Como afirma Exame, transcrevendo uma declaração de um economista, “na comparação com os outros, o preço pago por nós foi pequeno. Incluímos muita gente no mercado de trabalho nos últimos anos e isso não foi afetado de forma radical: essa é a base de nossa volta ao crescimento”.

De cabo a rabo, a reportagem de Exame é um corolário do sucesso da economia brasileira neste momento em que o mundo praticamente inteiro dança a dança de horrores. Executivos, empresários e economistas desfilam elogios à política macroeconômica. “Se o Brasil é hoje um dos melhores lugares para investir no mundo, o Nordeste se transformou num dos melhores lugares para investir no Brasil” — escreve Exame.

Diria que, pinçando aqui e acolá frases do autor da matéria e dos entrevistados, há certo exagero, como se a queda da taxa de investimentos que contratam o PIB (Produto Interno Bruto) de amanhã, não devesse preocupar. Mas tudo bem: em nome de certo triunfalismo comum à Exame, perdoam-se pirotecnias editoriais.

O texto publicado por Exame é o texto com que sonhei escrever sobre o Grande ABC nas duas últimas décadas, retirando-se, é claro, os excessos.

Lamentavelmente, não tive oportunidade. Durante os 19 anos de LivreMercado, comemos o pão que o diabo amassou. A série “Metamorfose econômica”, que já ultrapassa 200 mil caracteres (algo como 60 páginas de formato revista) vem reconstruindo esse período de profundas transformações no Grande ABC. Os profissionais de Exame e de outras revistas de economia são mais felizes, portanto, porque têm matérias-primas para erigir monumentos de recuperação.

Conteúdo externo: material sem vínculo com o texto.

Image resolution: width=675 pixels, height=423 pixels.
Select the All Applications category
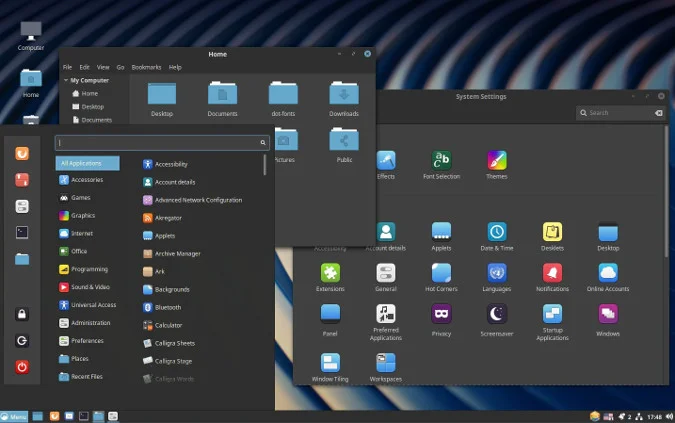click(x=87, y=164)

Então, o que há de errado na Reportagem de Capa de Exame? Simples, simples e simples: os Civitas não vão muito com a cara do pernambucano Lula da Silva, com as pernas do ex-metalúrgico Lula da Silva, com a língua do ex-candidato presidencial Lula da Silva e parecem não perdoar as vitórias no campo eleitoral e no campo administrativo do presidente Lula da Silva.

Simplesmente, esqueceram os méritos do governo Lula da Silva, do Banco Central e dos ministérios mais diretamente relacionados com a saída rápida do Brasil de uma enrascada internacional. Nenhuma, nenhuminha vez sequer o governo federal surge em cena, mesmo que de passagem, como protagonista da resistência verde-amarela. O Brasil, para Exame, é um País sem governo. Desgovernado não, mas sem governo.

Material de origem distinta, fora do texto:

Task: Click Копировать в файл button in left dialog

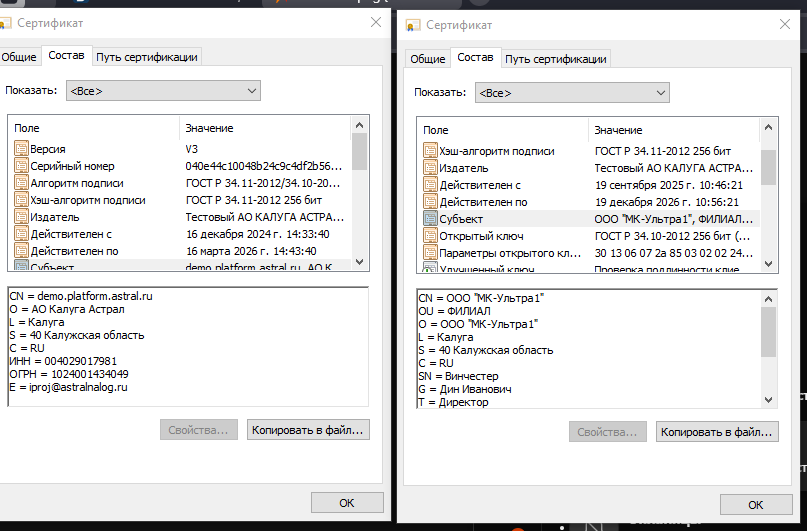Action: (x=308, y=430)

É claro que a reportagem não chegou ao desplante de, além de ignorar o governo federal, entronizar o protegidíssimo antecessor, que, a bem da verdade, colecionou alguns méritos. Nada que ao menos resvalasse nos passivos de uma agressiva internacionalização da economia sob a gelatinosa segurança de uma moeda artificialmente valorizada, entre outros pecados. Posso escrever sem traumas sobre os dois últimos presidentes eleitos, porque votei tanto num quanto noutro em todos os turnos em que chegaram na frente. Diria que se acertasse (sem juízo de valor) nos palpites dos jogos de meu time de coração como nos votos presidenciais, seria campeão cinco vezes por ano.

Escrever sobre a situação atual da economia brasileira sem dedicar um parágrafo sequer às políticas econômicas e sociais do governo Lula da Silva corresponde a ir a um jogo do Corinthians e não reparar ou não dar importância ao tal Ronaldo Fenômeno, camisa nove às costas. Pois a Exame, a venerada Exame, conseguiu cometer esse sacrilégio.

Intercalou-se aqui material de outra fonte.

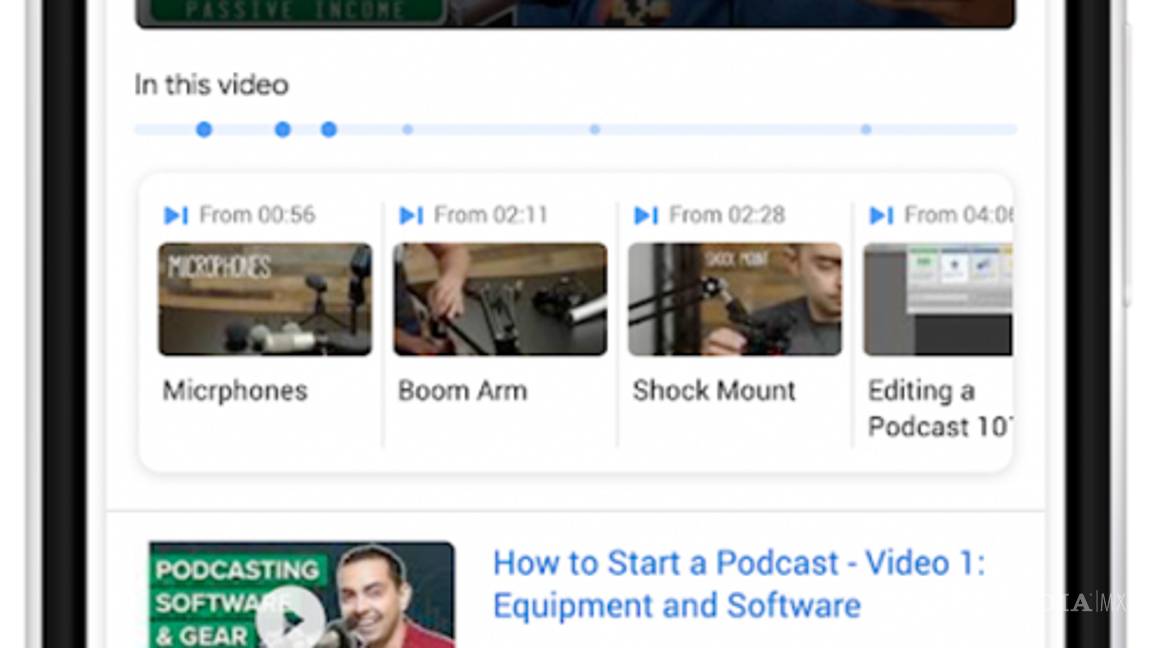1152x648 pixels.
Task: Jump to the "From 00:56" timestamp
Action: (257, 215)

E olha que foi por acaso que me dei conta dessa estupidez editorial porque como disse, leio sem prévio julgamento ideológico, partidário ou de qualquer tipo. Exame conseguiu superar-se no vezo ao governo federal. Nem mesmo quando cita o crescimento do Nordeste menciona a tal de Bolsa Família, uma das razões dos investimentos privados àquela região sempre esquecida.

Vou continuar lendo Exame com sofreguidão, até porque entre as revistas especializadas em Economia e Negócios é imbatível como fonte de informações, embora — e agora faço a ressalva de quem não preciso ser automaticamente preventivo, mas apenas cauteloso — canse a minha beleza com a perseguição burra ao governo federal de plantão, tanto quanto protegia o sociológico de mil e uma trapalhadas.